SolarCity/Tesla also urged the state to ensure that the target acts as a minimum level of energy storage, not a cap.
Three big energy storage players, Advanced Microgrids, Green Charge Networks and Stem, said that a target will help scale energy storage and drive down costs.
The companies, which say they account for more than 80 percent of behind-the-meter storage in the U.S., estimate that the Massachusetts target could draw investments of $20 million in energy storage its first few years. Commercial and industrial customers could save as much as 15 percent on their energy bill by using energy storage to reduce peak demand, according to the companies.
They called for Massachusetts to set energy storage policy with a target that applies to both customer and grid storage systems. The companies see value in requiring that investor-owned utilities meet the target, along with other electric suppliers, like municipal utilities.
Clean Energy Group, a clean tech policy non-profit, championed the idea of requiring that utilities meet an energy storage target – but said utilities should be limited in how much of that storage they can actually own.

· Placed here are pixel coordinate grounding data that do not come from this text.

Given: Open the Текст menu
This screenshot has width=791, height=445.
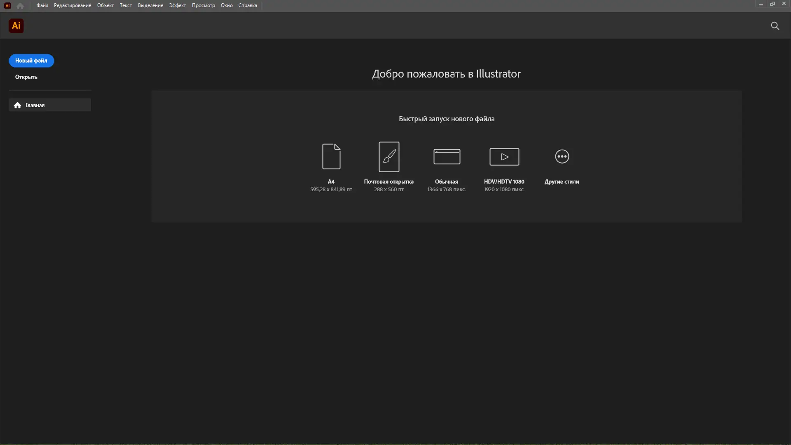Looking at the screenshot, I should coord(126,5).
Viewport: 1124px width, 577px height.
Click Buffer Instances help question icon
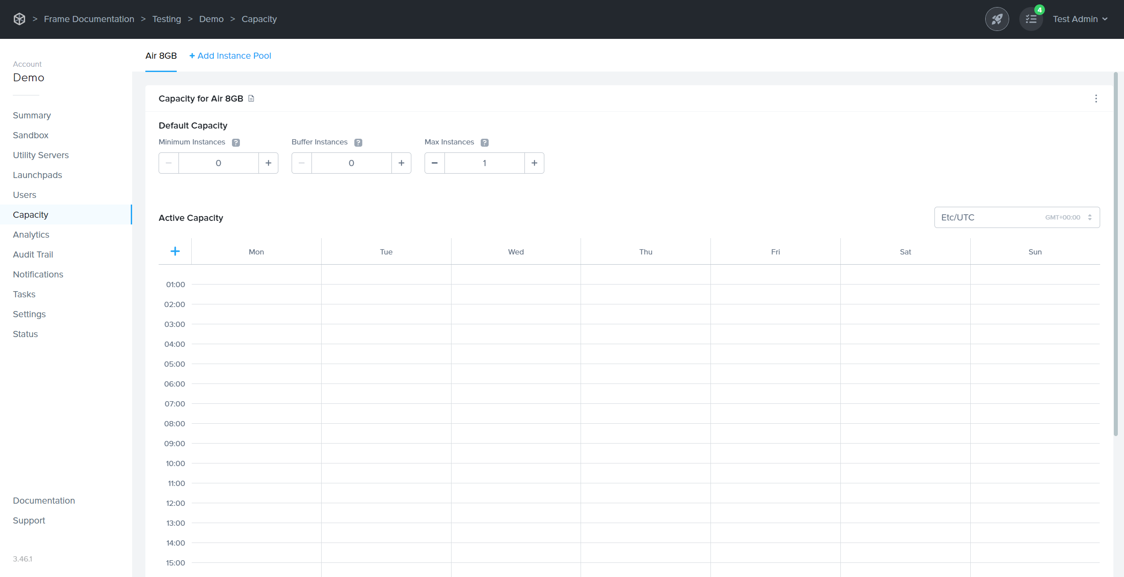click(x=358, y=142)
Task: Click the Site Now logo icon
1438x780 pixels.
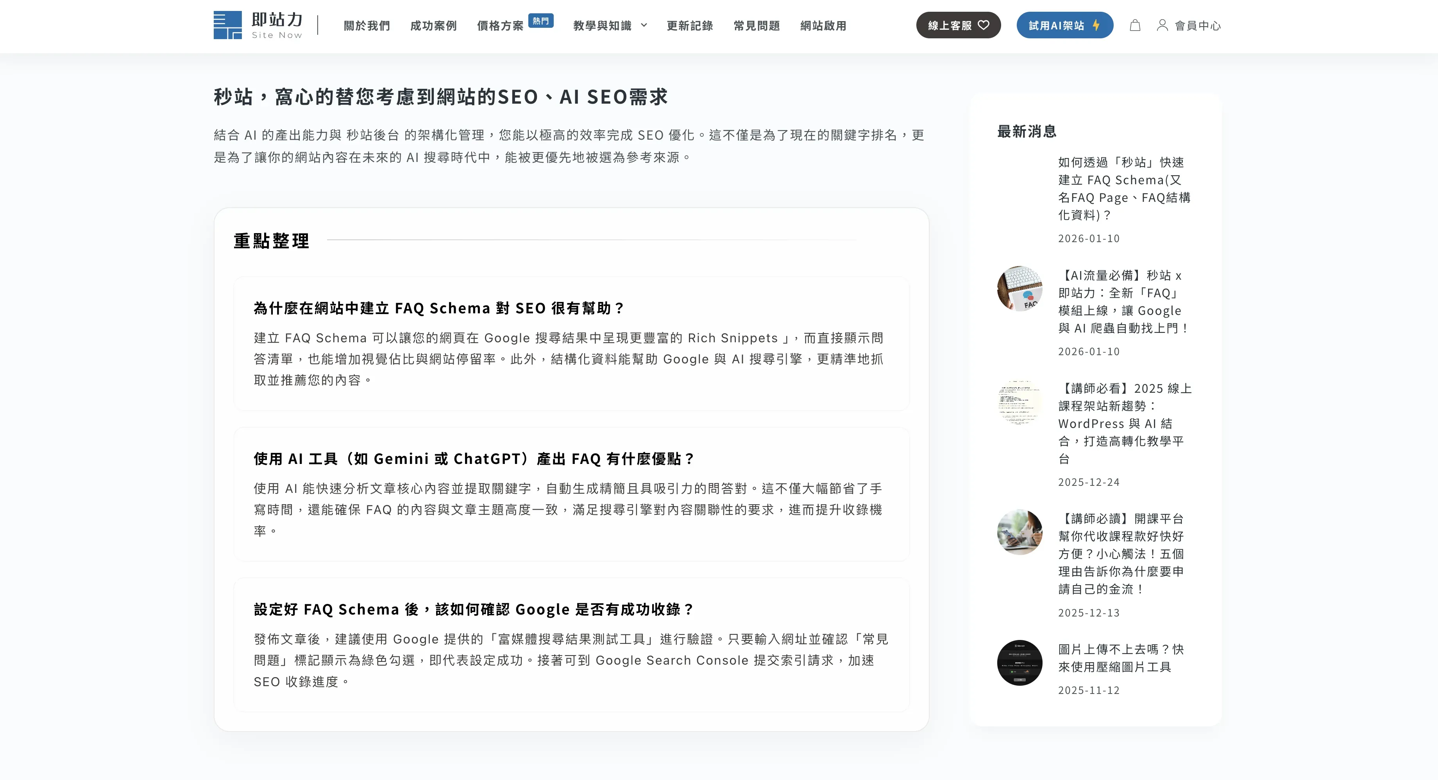Action: [227, 25]
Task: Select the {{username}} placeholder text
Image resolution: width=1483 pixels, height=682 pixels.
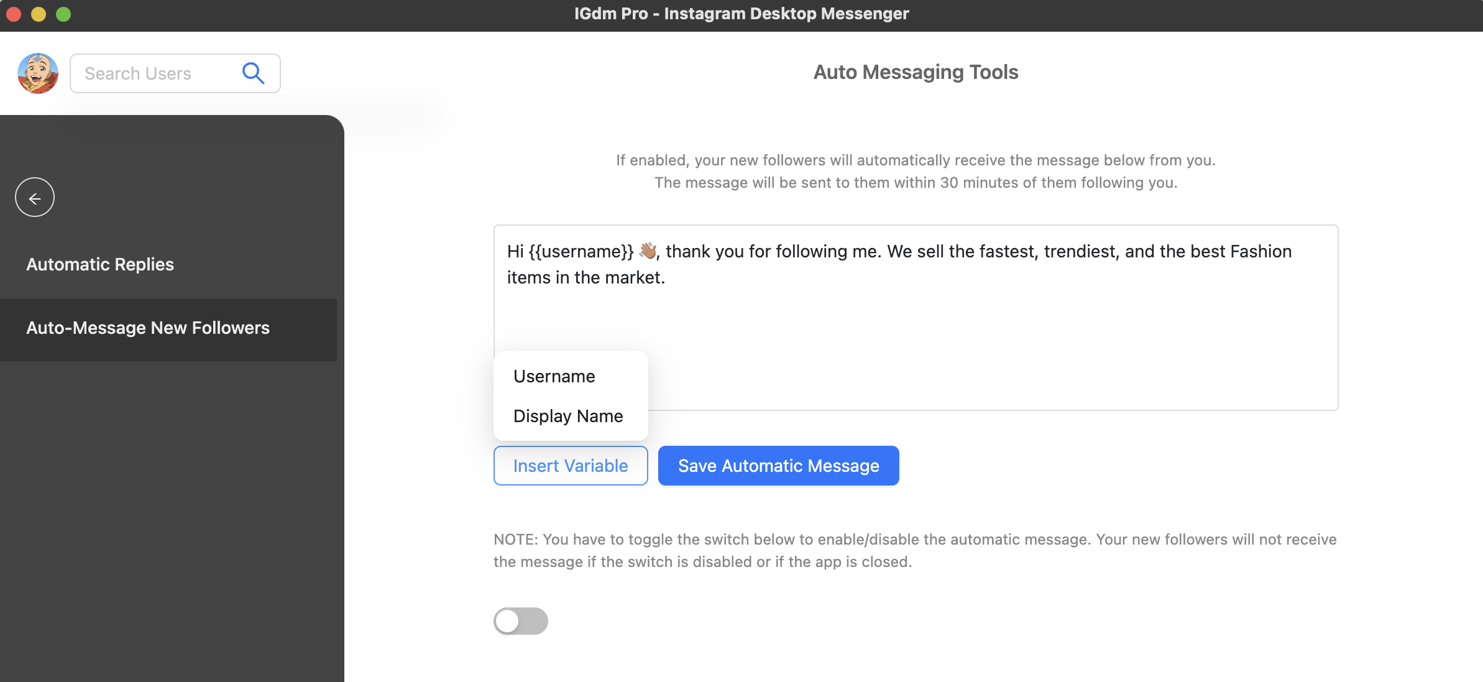Action: point(582,251)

“A main concern is that utilities should not use their considerable market advantages to discourage or even prevent third-party or customer-owned energy storage from entering the Massachusetts market,” said CEG.
The organization recommended that the state instead look to a model offered by California, which caps the amount of energy storage a utility can own.
Any energy storage a utility does own should serve a societal purpose beyond just reduction in energy costs, CEG said. Specifically, CEG recommended that 10 percent of utility-owned storage be used for low-income housing. The organization recently demonstrated one way such programs might work with a low-income solar plus storage microgrid project in Vermont.
CEG also called for energy storage to promote other social benefits, including resiliency, public health (displacing fossil fuel peaker plants), replace retiring power plants and colocation with renewables.
The Energy Storage Association said that the target should incorporate storage into routine electric system planning, procurement, and operations.
The current regulatory framework doesn’t fully recognize the value of advanced energy storage, despite its potential to lower costs and improve the quality of electric service, according to ESA.
The organization noted several benefits energy storage can bring to New England, including fast-response dispatch time. In the nearby mid-Atlantic states, grid operator PJM found that it could reduce the reserves required for effective grid frequency regulation by 30 percent through fast-responding resources like energy storage, ESA said.
ESA also noted the growing use of energy storage in many other states including California, Connecticut, New York Arizona, Washington, Hawaii, Texas and Utah.
The Conservation Law Foundation (CLF) said that an energy storage target will help the state meet its greenhouse gas reduction goals. Under state law, Massachusetts must reduce greenhouse gases 25 percent statewide from utilities, industry, transportation and other sources by 2020.
CLF said that deploying 1,766 MW of energy storage by 2020 would reduce greenhouse gases by at least 1.06 million metric tons of carbon dioxide equivalent (MMtCO2e) over a ten-year period.
The ability to reduce emissions cost-effectively — and in time to help the state meet its greenhouse gas mandate — “counsels strongly in favor of DOER setting a mandatory 2020 procurement target, rather than simply encouraging demonstration or pilot projects,” CLF said.